Workers’ Comp In-Cites
Welcome to the latest edition of Schaff & Young's Workers' Comp In-Cites. Designed to provide our clients with practical insight, Workers' Comp In-Cites outlines recent developments in Pennsylvania workers' compensation law and explains how those decisions impact our clients and their cases. Barbara Young, Michael Schaff and the other attorneys at Schaff & Young, P.C. are always available to discuss these cases – or any other questions or concerns you might have. Just give us a call at (215) 988-0090 or send an email to info@schaffyoung.com. We look forward to hearing from you.

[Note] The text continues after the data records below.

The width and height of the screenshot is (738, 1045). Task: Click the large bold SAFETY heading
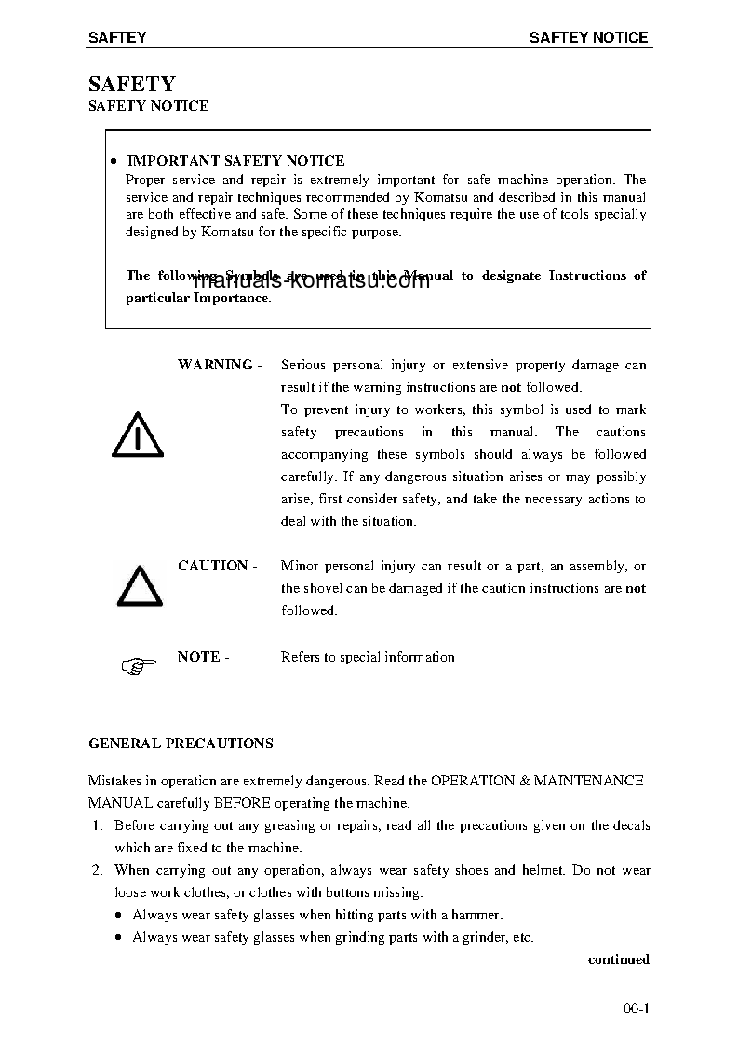(131, 85)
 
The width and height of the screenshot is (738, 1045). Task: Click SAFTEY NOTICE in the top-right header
(588, 37)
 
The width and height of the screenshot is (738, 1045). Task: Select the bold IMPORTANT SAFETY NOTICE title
(235, 161)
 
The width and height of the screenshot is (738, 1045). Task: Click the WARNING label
(215, 365)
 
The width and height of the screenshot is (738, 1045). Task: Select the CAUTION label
(213, 566)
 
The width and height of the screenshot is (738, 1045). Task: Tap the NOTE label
(198, 657)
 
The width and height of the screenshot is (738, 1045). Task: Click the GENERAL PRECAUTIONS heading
(181, 744)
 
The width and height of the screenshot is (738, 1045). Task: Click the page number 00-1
(636, 1009)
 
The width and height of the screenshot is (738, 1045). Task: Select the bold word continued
(618, 959)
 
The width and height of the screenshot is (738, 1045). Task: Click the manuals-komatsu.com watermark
(312, 281)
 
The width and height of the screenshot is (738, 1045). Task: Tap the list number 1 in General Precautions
(97, 825)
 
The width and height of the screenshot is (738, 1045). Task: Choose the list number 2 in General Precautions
(97, 870)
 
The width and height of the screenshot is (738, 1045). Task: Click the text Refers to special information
(368, 657)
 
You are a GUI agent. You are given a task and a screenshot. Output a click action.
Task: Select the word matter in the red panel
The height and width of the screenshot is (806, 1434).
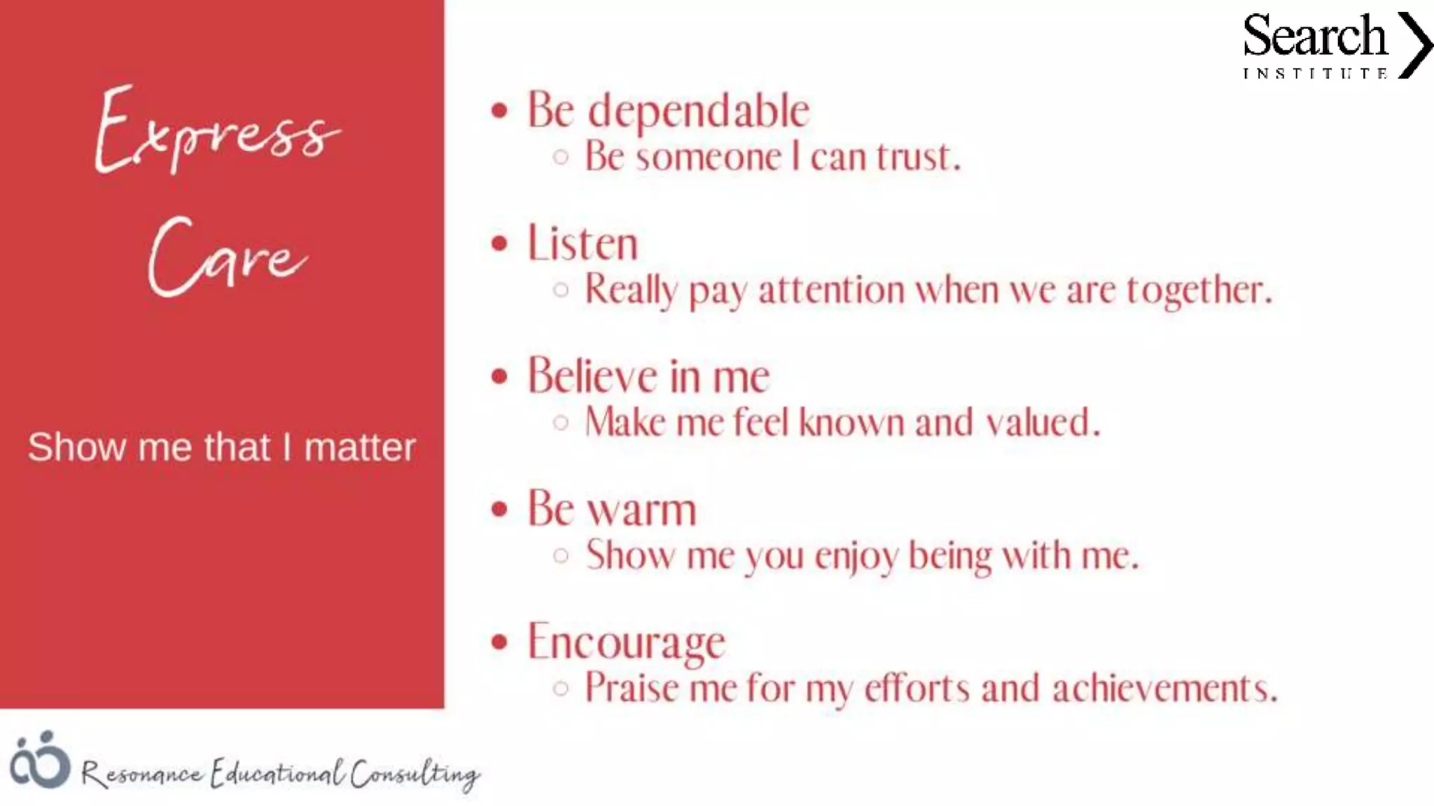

Supreme Court Clarifies Burden for Reinstatement of Benefits

In Bufford v. Workers' Compensation Appeal Board (North American Telecom), the Pennsylvania Supreme Court clarified the burdens in petitions to reinstate benefits, ruling that a claimant seeking reinstatement of suspended benefits must prove that his or her earning power is once again adversely affected by his or her disability, and that such disability is a continuation of that which arose from his or her original claim. The claimant need not re-prove that the disability resulted from a work-related injury during his or her original employment. Once claimant meets this burden, the defendant employer must show that claimant's loss of earnings is not caused by the disability arising from the work injury.

The Court also ruled that the act of leaving post-injury employment to accept employment with another employer for reasons unrelated to the work injury is not "fault" and is therefore not a reason to bar the reinstatement of suspended benefits. The concept of "fault" applies only to job availability and those matters that specifically bar a claimant from reinstatement of benefits under the Act or relevant case law.


September 2010 Edition
Volume IV
Number 8
www.schaffyoung.com


Schaff & Young, P.C.
One South Broad Street
Suite 1650
Philadelphia, PA 19107
P: 215-988-0090
F: 215-988-0091
www.schaffyoung.com
info@schaffyoung.com


A Compromise and Release Is Not Valid Until Approved

Because a Compromise and Release Agreement is not binding until it is approved by a Workers' Compensation Judge, the Commonwealth Court affirmed in McKenna v. Workers' Compensation Appeal Board (SSM Industries, Inc. and Liberty Mutual Insurance Co.), that an employer may refuse to proceed with a C&R hearing if negotiations break down. Of particular importance, in this case, the employer refused to proceed with a C&R unless the claimant signed an agreement stating that he would resign from and not seek re-employment with the defendant employer.


Expert Must Base Termination Opinion Upon Accepted Injury(ies)

In Hall v. Workers' Compensation Appeal Board (America Service Group), the Commonwealth Court affirmed that a medical expert's opinion will not support a termination of benefits if the expert does not acknowledge the accepted work injuries and does not opine that the claimant has fully recovered from those injuries. Although the medical expert need not believe that a particular work injury actually occurred, the opinion is competent if the expert assumes the presence of an injury and finds it to be resolved by the time of the examination.


Reimbursement from Third Party Settlements Includes Grace Period Fees

Reimbursement of fees and expenses from third-party settlements constitutes compensation under the Act, and employers who overpay them should be reimbursed by the Supersedeas Fund and not directly from the claimant. That is the ruling of the Commonwealth Court in Aston Township v. Workers' Compensation Board (McPartland).


Utilization Review – Provider Must Mail the Records Within 30 Days

This is also the ruling in Hall (above), in which the Court affirmed that when a medical provider does not mail the required records to a utilization review organization within thirty (30) days of the request, the URO is required to find that the treatment was not reasonable or necessary.


Surveillance Not an Invasion of Privacy if Visible to the Public

An injured worker receiving workers' compensation benefits does not have an expectation of privacy while praying in public because (1) he had a diminished expectation of privacy because of his worker’s compensation claim, (2) the Center at which he was praying was open to the public, and (3) he was praying directly in front of a window. Thus, the Superior Court affirmed the dismissal of the claimant’s lawsuit for intrusion upon seclusion and abuse of process in Tagouma v. Investigative Consultant Services, Inc.